Output the line containing "Click the Export contacts icon" exactly. Do the same for every line after it through the end of the material, and output nothing else.

[Opening THE INPUT section]

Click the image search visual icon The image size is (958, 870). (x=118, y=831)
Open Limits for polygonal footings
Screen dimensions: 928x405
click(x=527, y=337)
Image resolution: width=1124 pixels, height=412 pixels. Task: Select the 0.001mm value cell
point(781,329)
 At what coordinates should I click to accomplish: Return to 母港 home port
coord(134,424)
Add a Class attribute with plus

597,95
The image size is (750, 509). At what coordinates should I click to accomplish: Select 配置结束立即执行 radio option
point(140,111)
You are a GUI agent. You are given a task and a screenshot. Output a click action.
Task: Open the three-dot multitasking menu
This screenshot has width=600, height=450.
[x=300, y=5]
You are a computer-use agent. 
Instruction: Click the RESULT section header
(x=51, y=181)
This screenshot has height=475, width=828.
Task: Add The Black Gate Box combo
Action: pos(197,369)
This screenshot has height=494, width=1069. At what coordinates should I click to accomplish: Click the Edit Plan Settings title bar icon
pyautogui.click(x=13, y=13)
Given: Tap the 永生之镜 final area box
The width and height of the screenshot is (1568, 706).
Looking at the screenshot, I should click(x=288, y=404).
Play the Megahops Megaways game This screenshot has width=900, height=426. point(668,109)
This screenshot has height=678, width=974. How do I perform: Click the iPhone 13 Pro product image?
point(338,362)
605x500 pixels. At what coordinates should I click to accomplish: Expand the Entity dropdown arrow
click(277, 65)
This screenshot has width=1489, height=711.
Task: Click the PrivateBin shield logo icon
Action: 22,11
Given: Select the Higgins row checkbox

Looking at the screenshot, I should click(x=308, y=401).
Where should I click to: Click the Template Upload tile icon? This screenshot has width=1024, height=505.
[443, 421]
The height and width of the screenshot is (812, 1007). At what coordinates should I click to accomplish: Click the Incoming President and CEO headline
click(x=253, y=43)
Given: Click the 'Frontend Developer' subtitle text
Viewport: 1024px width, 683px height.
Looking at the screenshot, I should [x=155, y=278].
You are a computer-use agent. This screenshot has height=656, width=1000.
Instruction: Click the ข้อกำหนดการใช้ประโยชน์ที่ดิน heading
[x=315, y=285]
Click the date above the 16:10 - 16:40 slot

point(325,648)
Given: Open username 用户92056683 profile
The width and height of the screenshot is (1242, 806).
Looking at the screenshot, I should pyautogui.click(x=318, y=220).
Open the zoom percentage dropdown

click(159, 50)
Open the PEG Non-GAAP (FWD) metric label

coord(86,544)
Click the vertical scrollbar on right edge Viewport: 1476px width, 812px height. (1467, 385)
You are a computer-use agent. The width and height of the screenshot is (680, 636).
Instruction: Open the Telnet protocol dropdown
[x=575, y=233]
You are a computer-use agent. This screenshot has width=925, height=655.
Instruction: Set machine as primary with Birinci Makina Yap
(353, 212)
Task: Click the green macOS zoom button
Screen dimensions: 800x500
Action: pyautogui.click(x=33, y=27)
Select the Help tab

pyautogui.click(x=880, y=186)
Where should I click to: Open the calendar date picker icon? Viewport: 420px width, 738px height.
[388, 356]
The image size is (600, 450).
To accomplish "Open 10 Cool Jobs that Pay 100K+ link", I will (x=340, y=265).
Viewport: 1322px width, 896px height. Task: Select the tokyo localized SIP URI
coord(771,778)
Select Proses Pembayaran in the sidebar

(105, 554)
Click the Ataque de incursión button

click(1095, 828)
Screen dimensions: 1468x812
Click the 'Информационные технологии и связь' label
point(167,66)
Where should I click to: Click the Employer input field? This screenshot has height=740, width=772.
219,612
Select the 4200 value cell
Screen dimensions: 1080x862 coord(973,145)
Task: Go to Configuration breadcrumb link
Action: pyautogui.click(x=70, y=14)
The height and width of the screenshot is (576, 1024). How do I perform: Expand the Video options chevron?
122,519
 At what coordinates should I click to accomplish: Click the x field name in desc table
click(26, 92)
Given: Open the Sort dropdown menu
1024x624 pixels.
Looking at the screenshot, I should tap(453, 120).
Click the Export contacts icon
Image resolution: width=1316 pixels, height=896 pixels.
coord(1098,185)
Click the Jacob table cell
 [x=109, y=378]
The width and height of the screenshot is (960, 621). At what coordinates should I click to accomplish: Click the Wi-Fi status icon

[Closing THE INPUT section]

TASK OUTPUT:
Click the Export contacts icon
Image resolution: width=1316 pixels, height=896 pixels.
coord(1098,185)
Click the Jacob table cell
 [x=109, y=378]
The width and height of the screenshot is (960, 621). At what coordinates should I click to accomplish: Click the Wi-Fi status icon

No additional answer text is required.